Trois semaines plus tard, le directeur me signifie, par lettre recommandée, que (...) d'autres établissements du groupe peuvent accueillir Thibault. (...) Ce dernier m'explique qu'il est à tout jamais marqué au fer rouge ; où qu'il aille, il sera un paria. Il cite plein d'exemples. Je confirme donc ma décision. Plusieurs recommandés suivent. Je reconnais, par le style et le vocabulaire, qu'ils ont été écrits par un avocat.
[Le docteur Ramaut informe la direction du service de médecine inter-entreprises pour lequel elle travaille. Celle-ci, pour la soulager, lui propose qu'un autre médecin prenne le relais.] Je réponds que c'est hors de question. Pourtant je ne vais pas très bien. Ces affaires successives m'ébranlent, mais les vacances approchent et j'ai décidé de ne pas leur faire le cadeau de craquer ! A l'automne, Thibaut est finalement licencié dans les règles. Aujourd'hui, il va très bien. Ses difficultés conjugales se sont estompées. Il a eu un deuxième enfant et il vient de retrouver du travail.
Mars 2002. Aurélie
Aurélie m'est adressée en urgence par l'inspecteur du travail (...). Je ne la connais pas. Elle vient d'arriver. [Auparavant, elle a travaillé une quinzaine d'années dans une autre enseigne, rachetée par le groupe.] C'est une femme de 42 ans, élégante, mais son visage ne colle pas avec son allure vestimentaire : elle n'est ni coiffée ni maquillée. Dès que j'aborde les raisons de sa visite, elle s'écroule, sanglote, en me disant qu'elle ne comprend pas ce qui lui arrive, qu'elle est "tombée chez des fous !". Tout lui est devenu intolérable, arriver sur le parking est déjà une épreuve terrible (...).

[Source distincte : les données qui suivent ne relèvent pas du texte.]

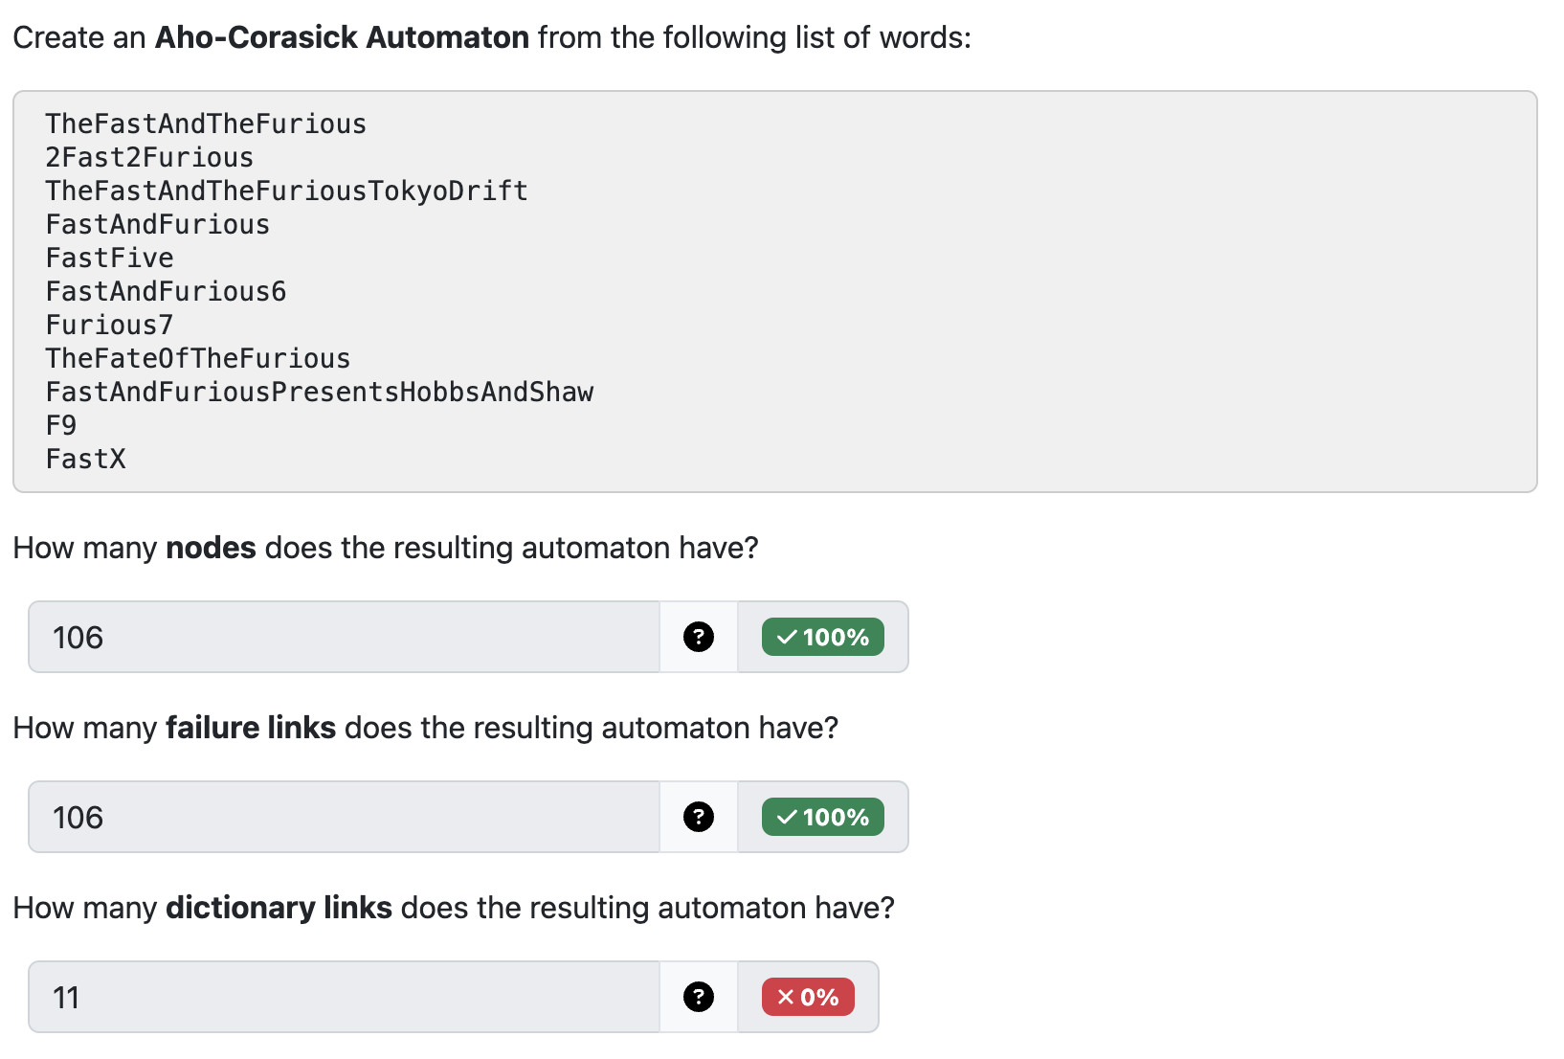This screenshot has height=1059, width=1564.
Task: Click the green 100% badge for nodes
Action: pos(821,637)
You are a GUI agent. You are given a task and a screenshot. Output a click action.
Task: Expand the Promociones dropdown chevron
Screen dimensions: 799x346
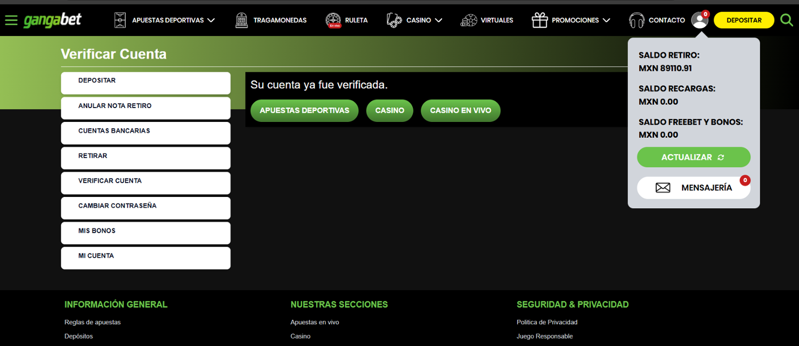click(606, 20)
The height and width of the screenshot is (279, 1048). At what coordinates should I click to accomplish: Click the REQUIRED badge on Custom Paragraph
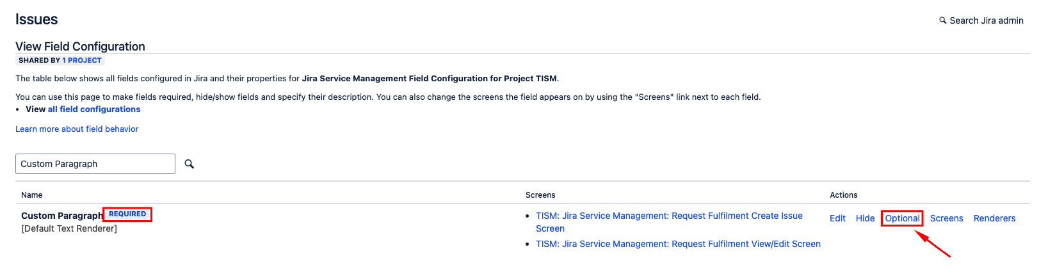tap(127, 214)
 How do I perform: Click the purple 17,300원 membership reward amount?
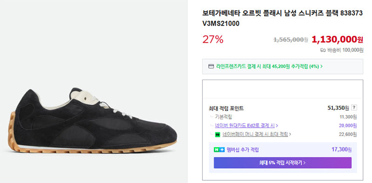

(Aurélie ne supporte pas les agissements et la grossièreté de son chef de secteur, Jérôme, vis-à-vis de l'un de ses collègues, qu'il insulte régulièrement, ridiculise et rabaisse. Pour le défendre, elle a osé tenir tête à Jérôme.)
Très vite, Jérôme adopte le même comportement humiliant à l'égard d'Aurélie. Alors, elle craque et fait une grosse dépression. Je la mets en inaptitude temporaire et l'adresse à un psychiatre (...).
Le collègue qu'elle a défendu est licencié pour faute grave – je ne le verrai jamais en visite médicale.
(Aurélie prend un avocat, contacte d'autres harcelés, et porte plainte aux prud'hommes. Cinq cadres l'imitent. Deux auront finalement gain de cause. Aurélie perdra et fera appel. Le docteur Ramaut la revoit, deux ans et demi plus tard.)
Aurélie présente toujours un gros syndrome dépressif. Elle me semble usée, elle est angoissée, insomniaque. Sur le plan administratif, elle est toujours en arrêt de travail, mais elle n'est plus indemnisée, et je la mets en inaptitude. Finalement, elle sera licenciée, après trois années de procédure.